長く撓る首の先には、「グレイドル・アリゲーター」の頭が。
力強く羽ばたき暴風を生むのは、「グレイドル・イーグル」の翼が。
下り、長い尻尾は蛇の胴のようで、その先にあるのは「グレイドル・コブラ」の姿が。
形容しがたい、しかし例える事は出来る存在がそこにいた。「異質なる怪物」。
「グレイドル・ドラゴン」 水 ☆8 ATK/3000 DEF/2000
水族/シンクロ/効果
水族チューナー+チューナー以外のモンスター1体以上
「グレイドル・ドラゴン」の①②の効果はそれぞれ1ターンに1度しか使用できない。
①:このカードがS召喚に成功した時、そのS素材とした水属性モンスターの数まで相手フィールドのカードを対象として発動できる。そのカードを破壊する。

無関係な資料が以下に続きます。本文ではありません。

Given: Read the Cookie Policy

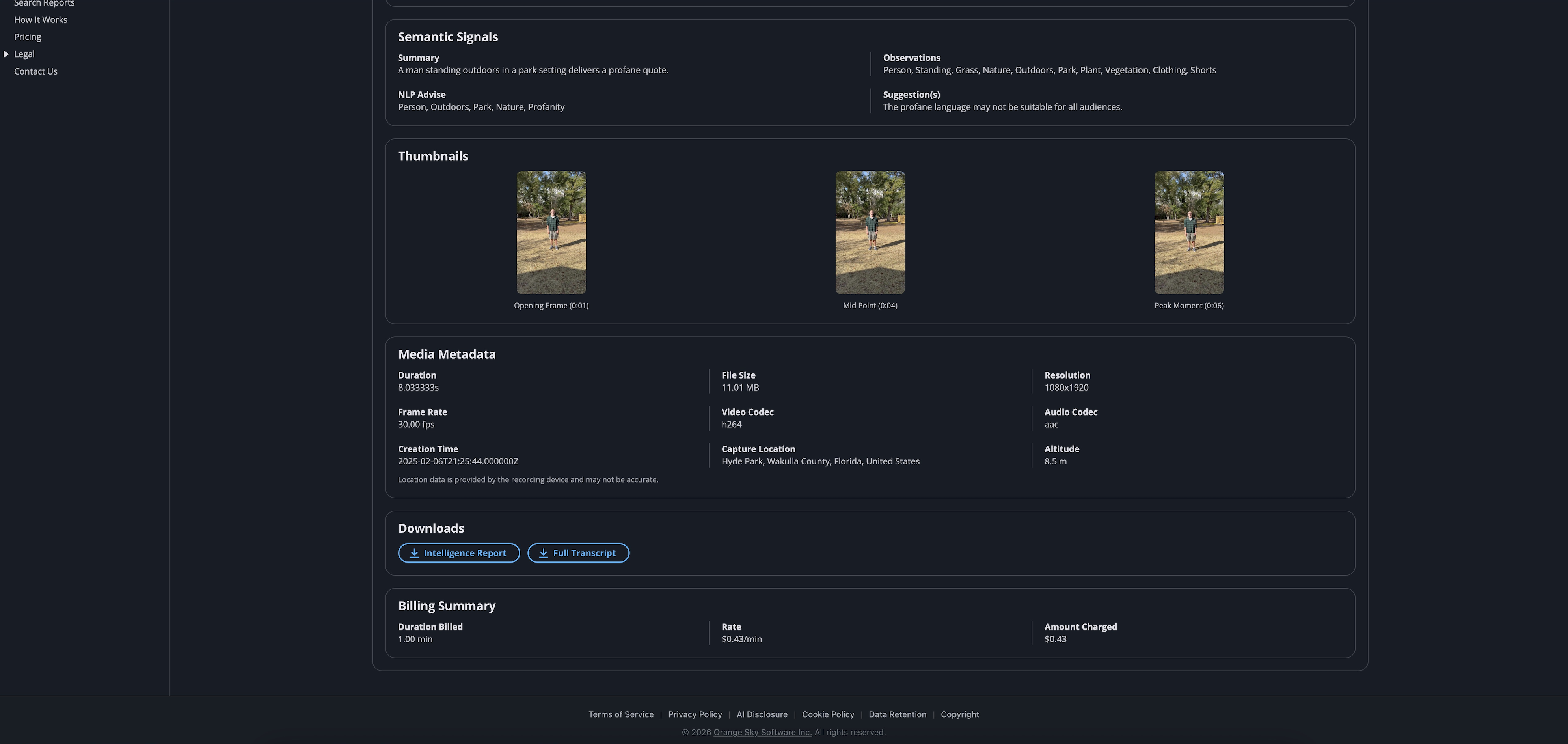Looking at the screenshot, I should 828,714.
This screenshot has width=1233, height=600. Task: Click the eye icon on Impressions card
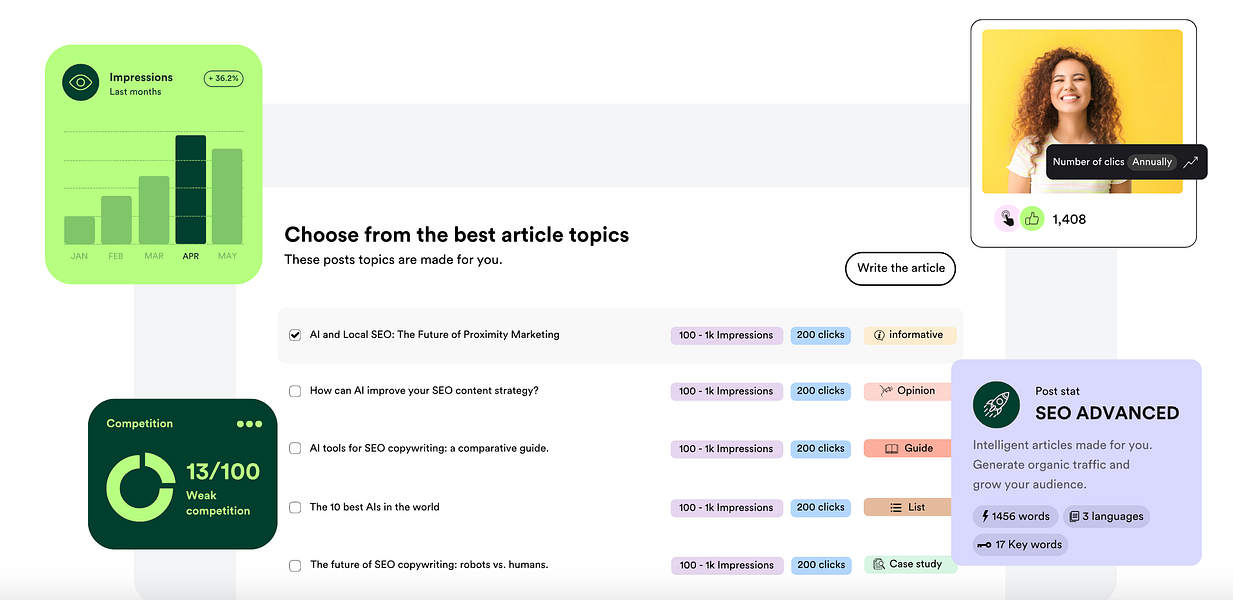(x=80, y=82)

②:このカードが戦闘・効果で破壊され墓地へ送られた場合、このカード以外の自分の墓地の水属性モンスター1体を対象として発動できる。そのモンスターを特殊召喚する。この効果で特殊召喚したモンスターの効果は無効化される。
アン「で、でかい……攻撃力、3000……」
余りのヴィジョン、そしてそれが持つステータスに、アンは思わず言葉を漏らした。
ウルフ「攻撃力だけじゃねえぜ! 「グレイドル・ドラゴン」がシンクロ召喚に成功した時、効果発動!」
ウルフ「シンクロ素材に使用した水属性モンスターの数まで相手フィールドのカードを対象にして、破壊する!」
ウルフ「使用したモンスターは「グレイドル・スライム」と「グレイドル・イーグル」の2体……よって2枚のカードを破壊できる!」
2枚のカード。それはスカーのモンスターの数と同じであり、リバースカードの数と同じである。

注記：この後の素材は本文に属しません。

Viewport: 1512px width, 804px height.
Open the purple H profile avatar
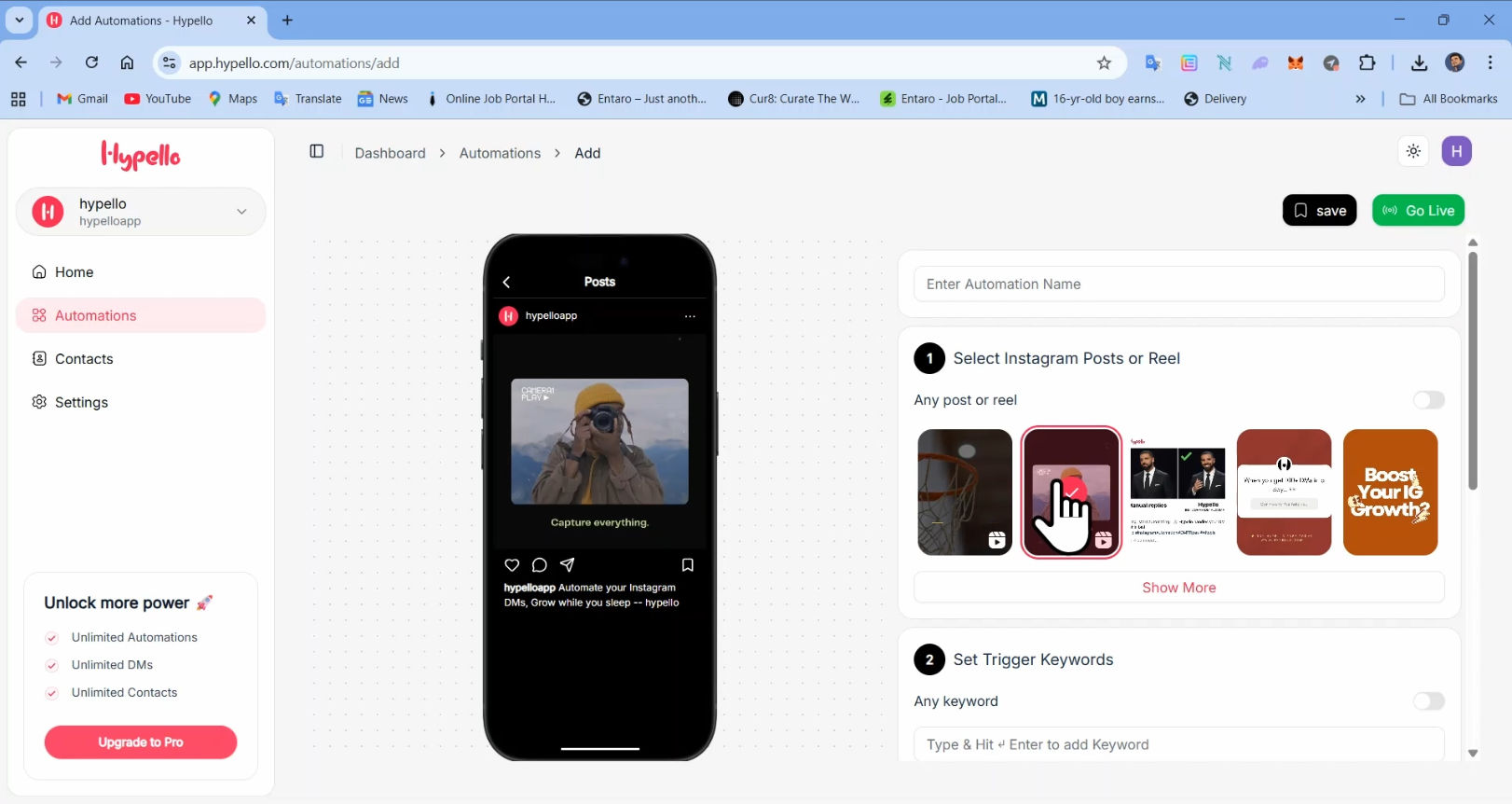pos(1456,151)
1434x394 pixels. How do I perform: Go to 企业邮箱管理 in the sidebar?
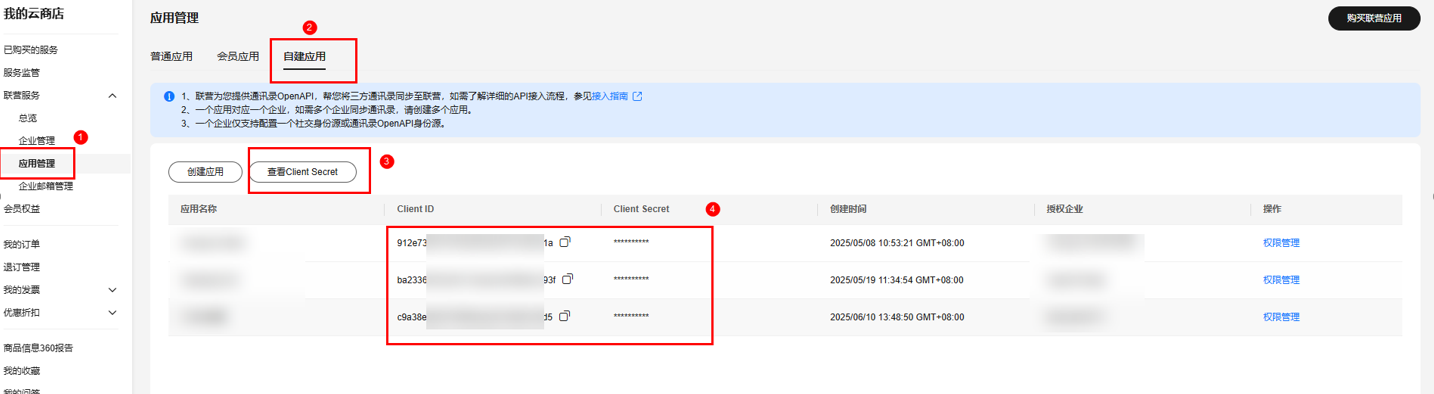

リバースカードを全て破壊されればスカーに防御の手段は無くなり、モンスターを全て破壊されればスカーは攻撃力3000のダイレクトアタックを受ける事になる。
攻撃力3000のダイレクトアタック。攻撃力と攻撃手段がそのまま物理的なダメージに直結するデュエルに措いて、致死にもなる数値だ。

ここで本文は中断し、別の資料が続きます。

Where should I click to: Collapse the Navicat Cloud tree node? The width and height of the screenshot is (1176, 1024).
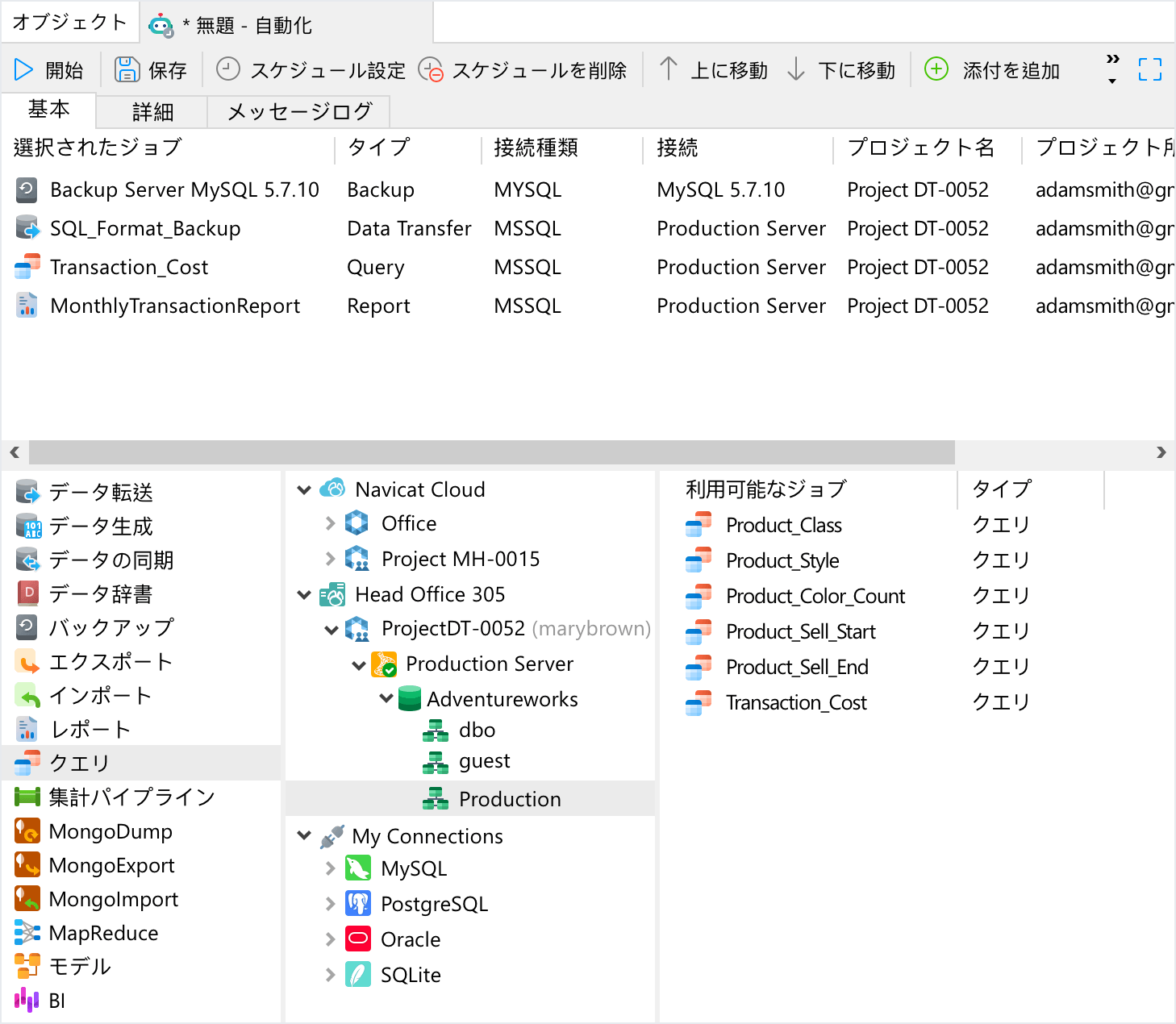(x=304, y=489)
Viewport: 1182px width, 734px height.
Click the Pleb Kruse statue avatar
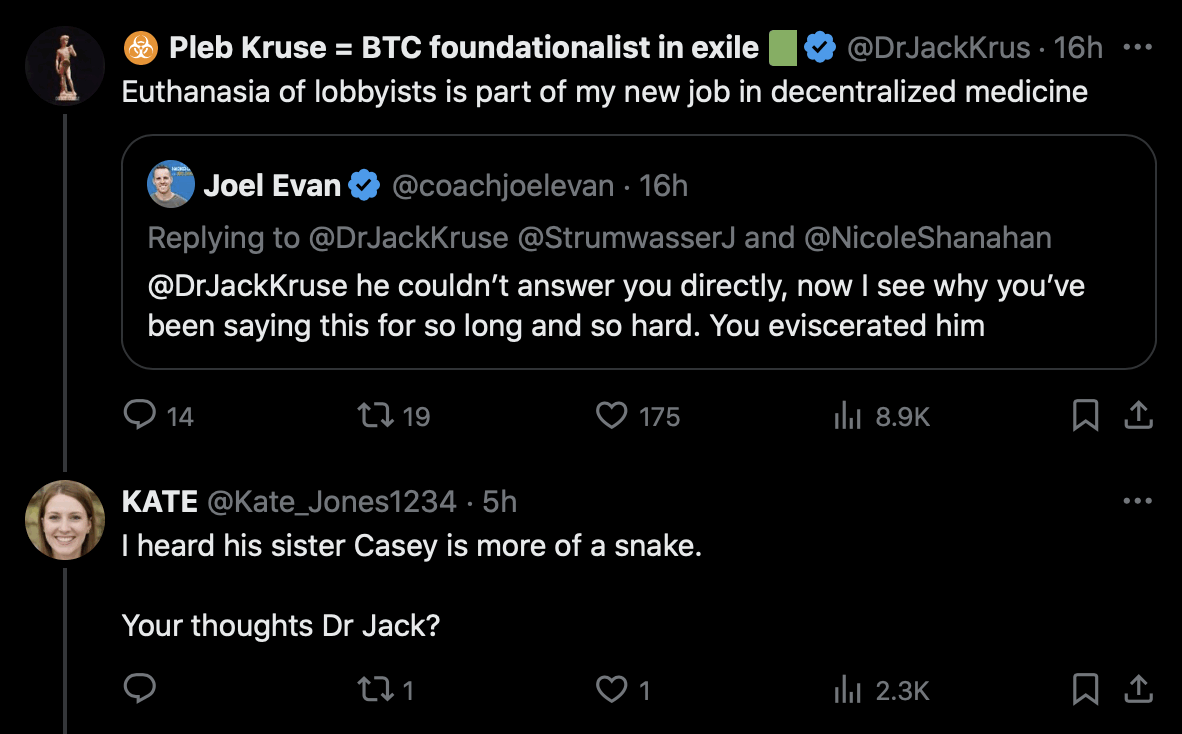tap(65, 65)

デッキの相性や残された可能性などを毟り取り、デュエリストの死を以ってデュエルが終わりかねない。
アン「ス、スカー。逃げて……」
このままでは、スカーが自分を守って死にかねない。アンは瞬間的にそう考え、そして、そう口にした。
スカー「ああ。奴を始末した後に、な」
だがスカーの背中からは、逃亡の意思は欠片たりとも感じられない。
二週目を終えようと、三度スカーとアンの二人に迫るウルフから視線を離さない。
ウルフ「勇ましいこった! だったら遠慮なく、割らせてもらうとしよう!」
ウルフ「破壊するのは2枚のリバースカードだ! やれ、「グレイドル・ドラゴン」! コズミカル・ジャック!」
破壊対象が決まり、「グレイドル・ドラゴン」の黒い眼が光を反射する。
一度だけ翼を羽ばたかせ、巨体を仰け反らせ、鎌首をもたげる。
咆哮と共に吐き出したのは、液体金属のような水のブレス攻撃であった。
濁流は地面を穢しながら、しかし自由意思を持つかのように統率的に目標へと向かう破壊のヴィジョン。
二手に分かれたそれは、スカーの前方に映るリバースカードのヴィジョンを飲み込んだ。
暫くして地面に溶けるかのようにブレスが消えた後、沈んでいったリバースカードのヴィジョンは同様に消滅していた。
「SSS-リベンジ・オブ・スカーズ」「SSS-傷だらけのララバイ」破壊!
ウルフ「これで憂いは断った! バトルフェイズ! 「グレイドル・ドラゴン」で「SS-ヘイト」を攻撃!」
ウルフと並走する「グレイドル・ドラゴン」のヴィジョンは、一際強くコースを蹴り砕く。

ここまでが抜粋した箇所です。